宇文容昼挥袖示意他起身,自己坐回到龙椅上,闭目叹了句:“常言道,人在高处不胜寒,朕今天算是领教了……”

156我喜欢你

即便身为皇上,即便至尊至贵,人人仰羡,却也有不为人知的难处啊,且身在高处,更是无形中拉开的与他人的距离,人们只见了他的风光,想要沐浴这份风光,却忘了皇上也是人,也需要了解,在难过的时候也需要人安慰……

吴柳齐冲苏锦翎使了个眼色。

苏锦翎已是眼眶有些发热,这工夫慢慢移到案旁,小声道:“皇上,奴婢错了……”

宇文容昼唇角不动声色的一牵,却只“哦”了一声:“错哪了?”

“奴婢不该惹皇上生气……”

“可知朕为何要生你的气?”

“奴婢不知……”

那主仆二人齐齐露出哭笑不得的表情。

宇文容昼不得不睁开眼:“朕是气你不肯说实话!”

“那奴婢以后尽量说实话……”

“尽量?”

“但凡奴婢能答皇上的,都是实话!”

“你……”宇文容昼伸指无奈点着她,回头对吴柳齐道:“她还说自己资质愚钝,朕倒看她聪明得紧!”

今儿这事到底还是皇上让了一步。这个苏锦翎……前途不可限量啊!

吴柳齐暗想,赔笑道:“皇上的眼光总是没错的!”

“皇上不责罚奴婢吗?”

“朕记得没说过要责罚你,朕倒是说过若是你那墨研得让朕满意,朕还要赏你……”

心下一动:“皇上要赏奴婢什么?”

“呵,朕记得你早上时似乎并不想要什么赏赐……”

“奴婢是以为皇上又要升奴婢的级,奴婢怕……”

“哈哈……哪能总升级,若是照你所言的速度,用不了多久,朕岂不是没什么可赏你的了?到时……”

皇上微闪的眸光被吴柳齐敏捷的捕捉到了,他眼皮一跳,皇上莫非是想……

“那奴婢能自己讨个赏赐吗?”

“呵呵,这倒是个新鲜事。
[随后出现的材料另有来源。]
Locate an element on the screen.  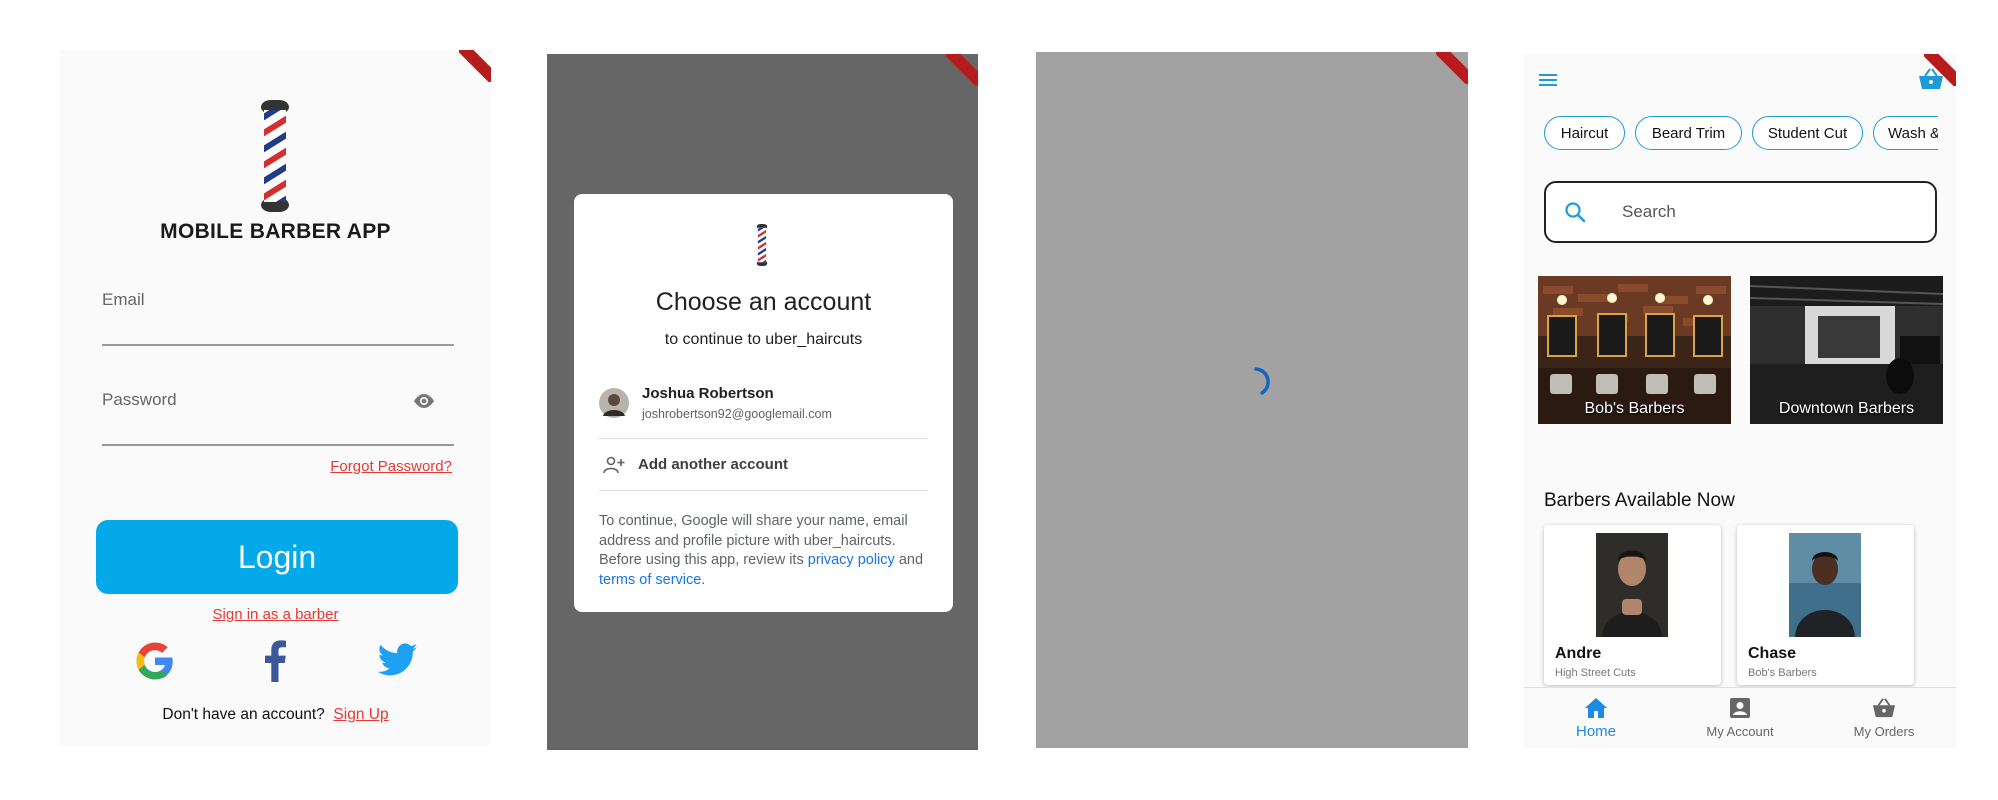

你且说说,想要什么赏赐?”

苏锦翎咬咬嘴唇,小心的瞧了皇上一眼,但见他眼底眉梢俱是笑意,方小声道:“奴婢想告个假……”

宇文容昼笑容微敛:“告假?”

“嗯,奴婢想出去一会……”

眸子微眯,却仍是笑着:“那么你所要去的地方或是要见的人更或是要办的事便是位于能对朕所言实话的范围之外喽?”

苏锦翎咬唇,不做声。

如此自是默认,如此……是否亦是对皇上的信任?

宇文容昼做思考状。

片刻后……

“好,你去吧!”

苏锦翎有些不可置信。

“怎么?难道朕还会骗你?既然你以真心对朕,朕自然要以真心相还!”

笑容绽放:“奴婢谢皇上!”

刚刚那一笑仿若昙花骤然绽放,竟于瞬间晃了他的眼,以至于他方想唤住她洗了手上的墨再去,却见她停在门口,回眸望了望……虽然没有说话,但那清澈的目光分明写着感激与开心,竟比任何锦词妙句都动人。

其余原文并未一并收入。